[Opening Passage section]
When enabled, agents have access to:
ToolDescription
screenshotCapture screen and analyze
clickClick at coordinates
typeType text
scrollScroll up/down
keyPress keyboard keys
mouse_moveMove mouse cursor

Example: Browser Automation

const run = await rt.agents.run('browser-agent', {
  message: 'Go to google.com, search for "RunTools", and screenshot the results',
});

for await (const event of run) {
  if (event.type === 'tool_call' && event.tool === 'screenshot') {
    console.log('Agent took a screenshot');
  }
}

VNC Access

Access the sandbox desktop via VNC:
const vnc = await sandbox.getVNC();
console.log(vnc.url);      // wss://sandbox-abc123.vnc.runtools.ai
console.log(vnc.password); // Connection password
Use any VNC client or our web viewer in the dashboard.

Display Configuration

const sandbox = await rt.sandboxes.create({
  template: 'desktop',  // Template with GUI support
  display: {
    width: 1920,
    height: 1080,
    depth: 24,
  },
});

Use Cases

Browser Automation

Navigate websites, fill forms, extract data

Desktop Apps

Use applications without APIs

Testing

UI testing and screenshot comparisons

Legacy Systems

Automate systems without modern APIs

Supported Applications

Computer Use works with any GUI application:
  • Web browsers (Chrome, Firefox)
  • Office applications
  • IDEs (VS Code, JetBrains)
  • Design tools
  • Any X11 application

Best Practices

Higher resolution = more tokens for screenshots. Balance quality vs cost.
Tell the agent exactly what to look for: “Click the blue ‘Submit’ button”
Instruct agent to wait for pages/apps to load before interacting.
Computer Use is slower and less reliable than direct APIs. Use only when necessary.
[Closing Passage section]
In the passage on Computer Use, which template is used to create a sandbox with GUI support?
[Opening Material provided section]
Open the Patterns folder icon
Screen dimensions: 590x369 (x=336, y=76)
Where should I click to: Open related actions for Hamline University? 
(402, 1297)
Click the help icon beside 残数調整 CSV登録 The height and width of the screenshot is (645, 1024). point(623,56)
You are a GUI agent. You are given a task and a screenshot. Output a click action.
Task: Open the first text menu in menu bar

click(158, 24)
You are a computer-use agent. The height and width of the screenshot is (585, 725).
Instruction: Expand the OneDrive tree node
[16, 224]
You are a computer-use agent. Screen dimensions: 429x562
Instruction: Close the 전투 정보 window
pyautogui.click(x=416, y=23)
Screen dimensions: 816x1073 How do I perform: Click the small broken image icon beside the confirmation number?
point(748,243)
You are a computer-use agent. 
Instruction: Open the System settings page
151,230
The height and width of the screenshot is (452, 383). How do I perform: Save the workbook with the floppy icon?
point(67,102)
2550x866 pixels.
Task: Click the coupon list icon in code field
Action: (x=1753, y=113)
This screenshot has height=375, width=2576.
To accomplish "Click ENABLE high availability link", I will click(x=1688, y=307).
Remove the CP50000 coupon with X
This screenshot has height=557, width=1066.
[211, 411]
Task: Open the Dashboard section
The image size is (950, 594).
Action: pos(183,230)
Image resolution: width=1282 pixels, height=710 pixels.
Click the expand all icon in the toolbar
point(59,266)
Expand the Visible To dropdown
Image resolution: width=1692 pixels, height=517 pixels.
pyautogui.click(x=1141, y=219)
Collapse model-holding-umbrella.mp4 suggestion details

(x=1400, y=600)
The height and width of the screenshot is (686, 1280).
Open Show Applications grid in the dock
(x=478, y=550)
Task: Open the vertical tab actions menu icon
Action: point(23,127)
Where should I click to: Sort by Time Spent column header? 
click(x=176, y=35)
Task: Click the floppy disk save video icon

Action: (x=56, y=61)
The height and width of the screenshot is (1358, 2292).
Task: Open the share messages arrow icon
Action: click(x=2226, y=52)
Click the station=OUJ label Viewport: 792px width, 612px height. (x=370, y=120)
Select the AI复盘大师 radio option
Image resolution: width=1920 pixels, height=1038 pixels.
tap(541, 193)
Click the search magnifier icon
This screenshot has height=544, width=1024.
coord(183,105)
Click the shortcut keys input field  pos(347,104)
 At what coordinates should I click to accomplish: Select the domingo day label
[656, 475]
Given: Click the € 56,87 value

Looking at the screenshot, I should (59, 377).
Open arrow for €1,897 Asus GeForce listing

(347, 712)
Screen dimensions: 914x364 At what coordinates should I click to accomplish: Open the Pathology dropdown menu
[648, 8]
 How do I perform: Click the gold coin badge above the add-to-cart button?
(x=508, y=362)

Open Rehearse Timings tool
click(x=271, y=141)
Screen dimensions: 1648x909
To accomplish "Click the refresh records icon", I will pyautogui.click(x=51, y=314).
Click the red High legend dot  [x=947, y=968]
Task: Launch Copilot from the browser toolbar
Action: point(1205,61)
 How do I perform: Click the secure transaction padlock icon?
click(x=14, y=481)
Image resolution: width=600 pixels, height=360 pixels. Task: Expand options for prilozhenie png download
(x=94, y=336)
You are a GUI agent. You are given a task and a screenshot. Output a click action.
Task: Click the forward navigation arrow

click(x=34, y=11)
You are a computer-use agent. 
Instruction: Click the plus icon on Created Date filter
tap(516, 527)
[Closing Material provided section]
### Your response
The `desktop` template.